Quanti problemi. Le cadute di Guido cominciano presto, a 3 anni, quando la madre lo rifiuta. Anzi rifiuta Guido e il suo gemello.
“Abbiamo cominciato a girare per istituti, collegi, e scuole, sempre lontano da casa. Poi da ragazzo sono tornato a vivere con mio padre e mi sono iscritto all’alberghiero. Ma frequentavo giri poco raccomandabili e mi misi a spacciare fumo”.
Per anni vivacchia in questo modo. Non viene mai preso dalle forze dell’ordine che però lo controllano e lo conoscono bene. Quando lo beccano con 70 grammi di hashish ha 34 anni, e la pena è molto severa: 12 mesi di carcere e 4 anni di comunità.
“È stata molto dura all’inizio. Mi sentivo abbandonato, senza speranza. Anche all’arrivo in comunità le cose sono state difficili. Alla Papa Giovanni XXIII il programma si basa sul lavoro. Da questa fatica giornaliera io sono partito per lavorare su me stesso, e poi all’autoanalisi. Ho cominciato a vedere i problemi dietro i quali mi nascondevo, cosa migliorare del mio carattere. Per tanti anni, dopo essere stato abbandonato, ho imparato a stare bene con gli altri e a stare bene da solo. Ho trovato un grande aiuto per superare i miei limiti”.
La comunità segna per Guido un momento di svolta, ma le cadute sono sempre dietro l’angolo.
“Appena fuori dalla comunità mi sono sentito di nuovo solo. I corsi fatti non mi aiutavano a trovare lavoro, non avevo un luogo dove andare: ho dormito in giro, dove trovavo. Per alcuni mesi mi sono appoggiato in un garage, oppure sotto le stelle. Altre volte alla Capanna di Betlemme. Ma non riuscivo a stare bene. Poi un contatto della Caritas mi ha consigliato di parlare col mio assistente sociale e di fare domanda per l’albergo sociale”.
La svolta. Guido fa domanda, e nel luglio del 2014 gli viene assegnata una stanza. Da qui le cose cambiano nuovamente. L’emergenza è tamponata, e ora si può guardare al futuro con un po’ di serenità in più, con la tranquillità di non dover ancora dormire all’aperto o di non finire chissà dove.
“Ora sto meglio, davvero meglio. Ho un posto in cui stare.

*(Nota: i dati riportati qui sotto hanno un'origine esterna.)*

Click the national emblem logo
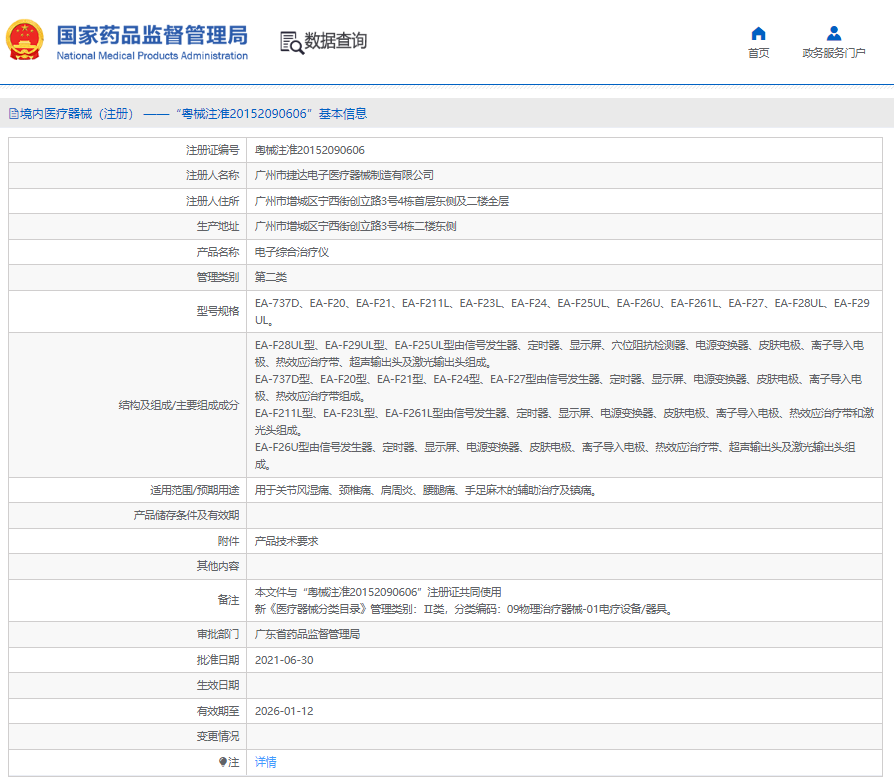pyautogui.click(x=25, y=41)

È vero, è piccolo, è una stanza che alcune volte mi sta stretta, ma è sempre un posto in cui posso tornare e sento casa mia. Ora sento di avere delle opportunità”.
Ha ripreso a fare corsi, e spera – così gli hanno assicurato – di avere un lavoro a breve tempo. Poi potrà passare a cercare un alloggio, magari popolare, e trasformare i suoi 42 anni in un nuovo punto di partenza.